Mechanical properties of hexagonal lattice structures fabricated using continuous liquid interface production additive manufacturing

Abstract

Additive manufacturing (AM) is a key enabler for architectured lattice materials, because of the geometric complexity of parts that can be produced. Recent advancements in AM have enabled rapid production speeds, high spatial resolution, and a variety of engineering polymers. An open question remains whether production grade AM can accurately and repeatably produce lattice parts. This study presents design, production, and mechanical property testing of hexagonal lattice parts manufactured using continuous liquid interface production (CLIP) based AM. We printed and tested 84 parts, in three polymer materials having relative density ranging from 0.06 to 0.23. Lattice wall structures were reliably printed when truss aspect ratio was in the range 5 to 20 and wall thicknesses were 0.35 or 0.5 mm.
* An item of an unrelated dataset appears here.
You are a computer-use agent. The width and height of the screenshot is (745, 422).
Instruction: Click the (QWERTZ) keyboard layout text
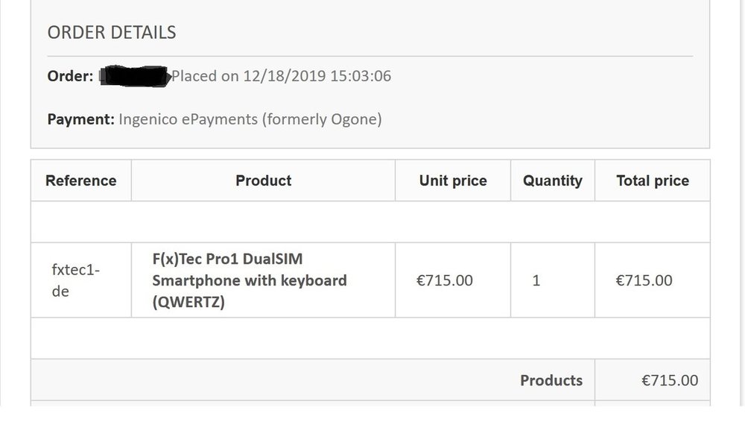point(188,302)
The printed lattice parts, each comprising hundreds of slender walls, were measured using high resolution optical scanning. The images were analyzed to evaluate the difference between the printed parts and their designs, and the effect of geometric deviations on the mechanical behavior. The measured elastic moduli of the printed parts are close to the values expected from the materials specifications. The measured strength of the printed parts deviates by 7% from the behavior predicted from the scanned geometry. The failure mode of the printed structures depends upon the material and part geometry. To our knowledge, this is the largest study on the accuracy and performance of AM lattice parts, and the first study of its type for lattice parts made using CLIP.